▶ _Required work_:
Scan the listing below. Return every line containing the string "target".

▶ _Extracted material_:
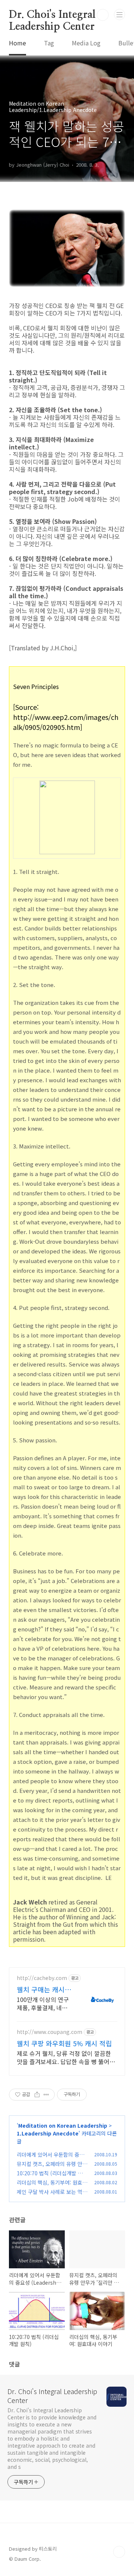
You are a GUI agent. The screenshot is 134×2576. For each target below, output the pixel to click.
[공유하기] (37, 2094)
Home (17, 42)
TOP (119, 2552)
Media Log (86, 42)
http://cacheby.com (42, 1978)
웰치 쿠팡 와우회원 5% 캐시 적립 (64, 2043)
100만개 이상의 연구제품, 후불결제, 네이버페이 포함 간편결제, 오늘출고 (44, 2003)
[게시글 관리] (46, 2094)
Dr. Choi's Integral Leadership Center (52, 15)
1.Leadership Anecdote (48, 2133)
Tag (49, 42)
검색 (102, 14)
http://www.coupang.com (49, 2032)
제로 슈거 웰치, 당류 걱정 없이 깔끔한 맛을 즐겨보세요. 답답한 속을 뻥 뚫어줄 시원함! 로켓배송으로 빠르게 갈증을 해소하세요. (66, 2057)
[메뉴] (119, 14)
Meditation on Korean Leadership (62, 2125)
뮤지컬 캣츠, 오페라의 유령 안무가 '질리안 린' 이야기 (52, 2167)
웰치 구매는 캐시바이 (44, 1989)
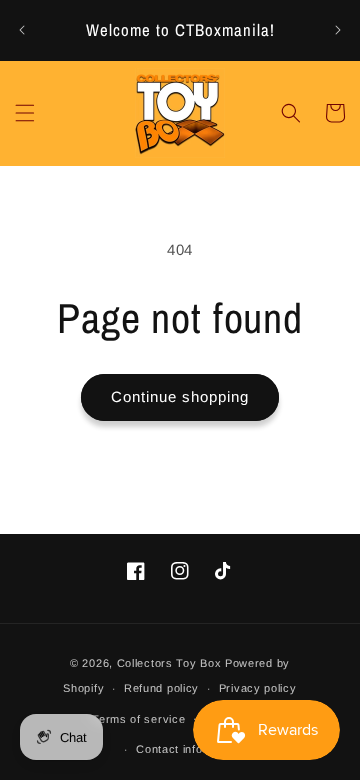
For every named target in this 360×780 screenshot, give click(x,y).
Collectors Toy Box (169, 663)
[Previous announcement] (22, 30)
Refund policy (161, 688)
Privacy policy (258, 688)
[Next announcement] (338, 30)
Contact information (189, 749)
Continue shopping (180, 396)
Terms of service (138, 719)
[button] (25, 113)
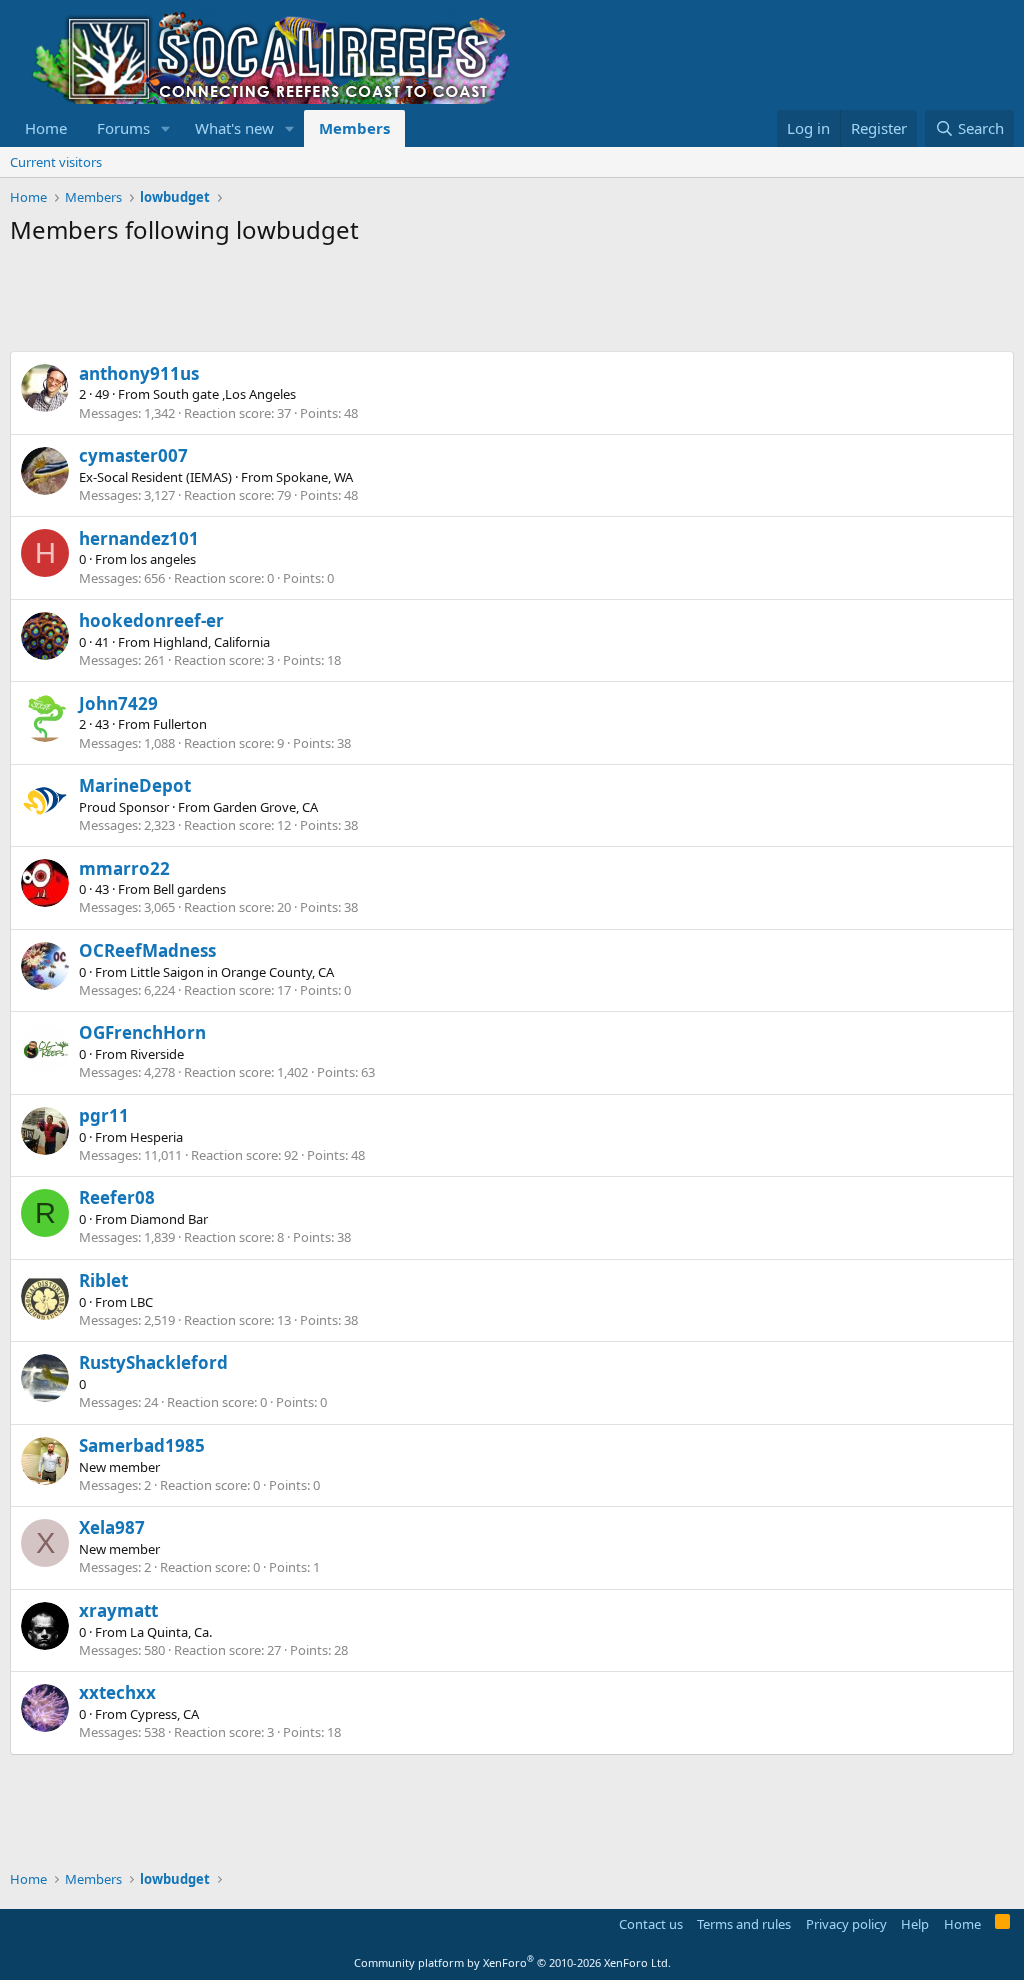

▶ _Response below_:
You are a GUI agent. The screenshot is 134×2576. For each target below, output the pixel to click.
For every named target in this 360×780 screenshot, give click(x,y).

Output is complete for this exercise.